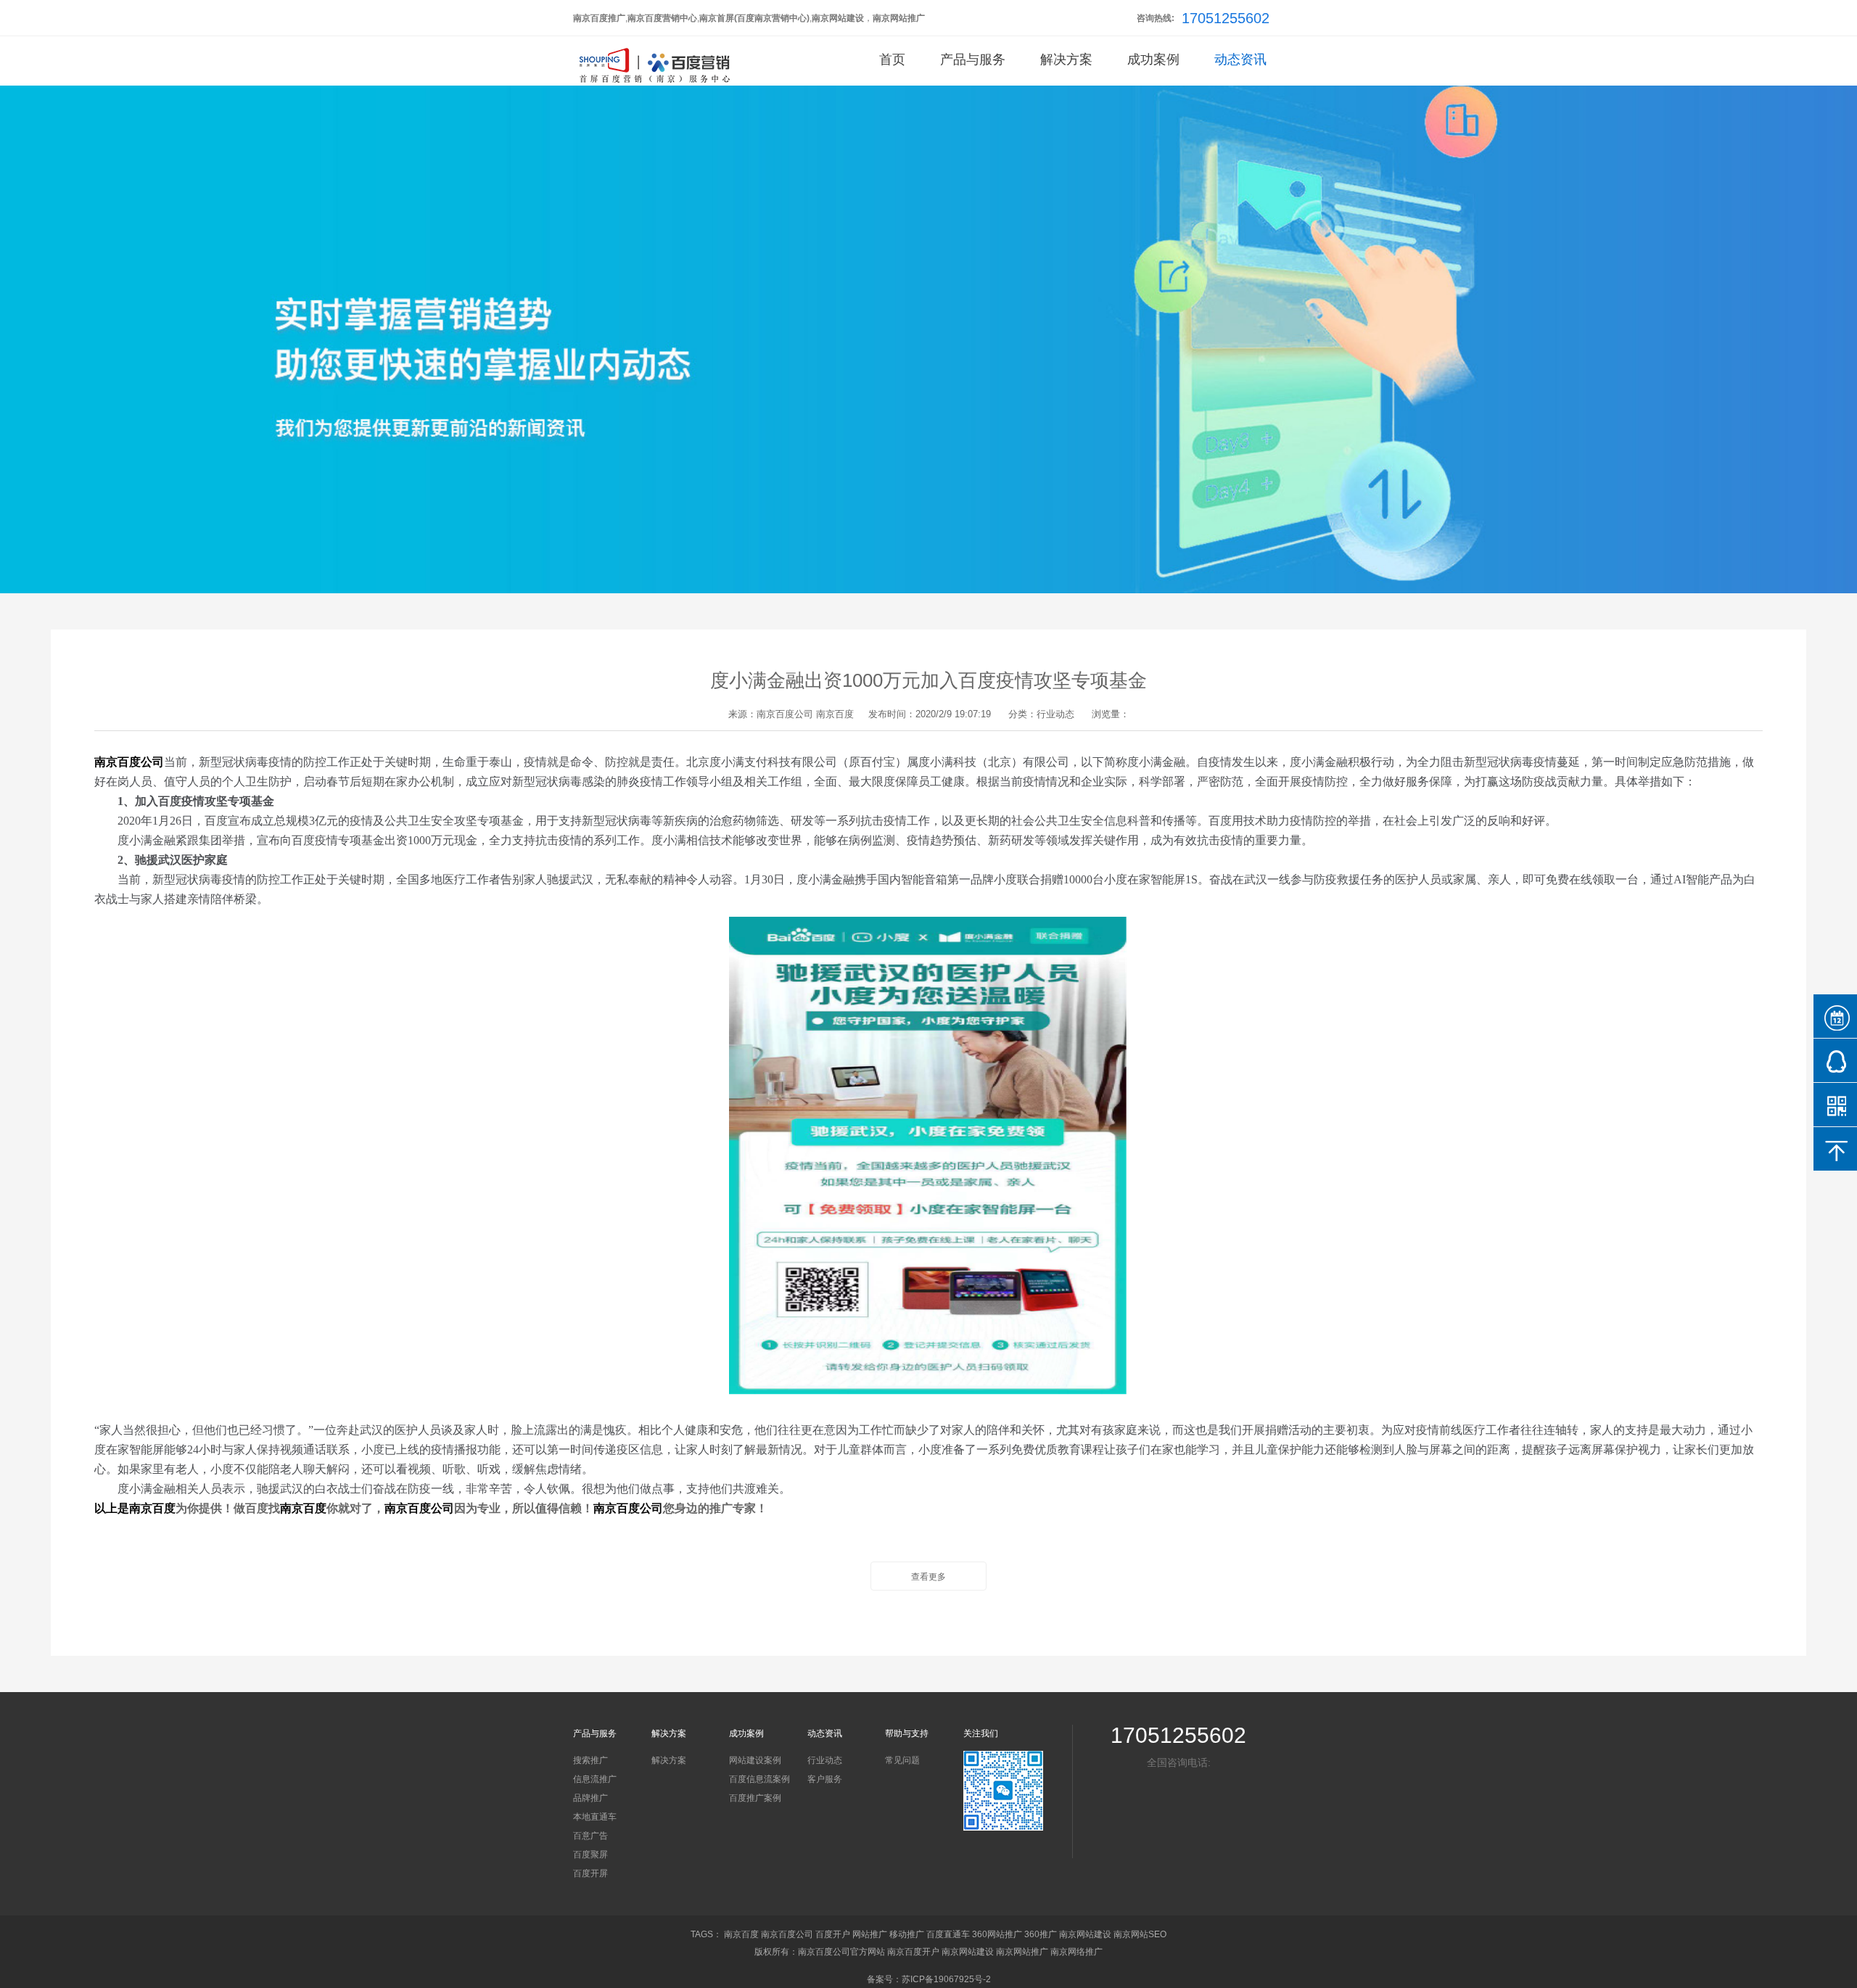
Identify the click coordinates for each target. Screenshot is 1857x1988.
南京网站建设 (1085, 1934)
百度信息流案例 (759, 1779)
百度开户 (832, 1934)
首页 (892, 59)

━━━━━━━━━━━━━━━━━━━━━━━━━━━━━━

* [REQUIREMENT]: Transcribe all of the records above character for character. Exclude the pictures.

* [RESPONSE TO THE TASK]:
Identify the click coordinates for each target. Screenshot is 1857x1988.
南京网站建设 (1085, 1934)
百度信息流案例 (759, 1779)
百度开户 (832, 1934)
首页 (892, 59)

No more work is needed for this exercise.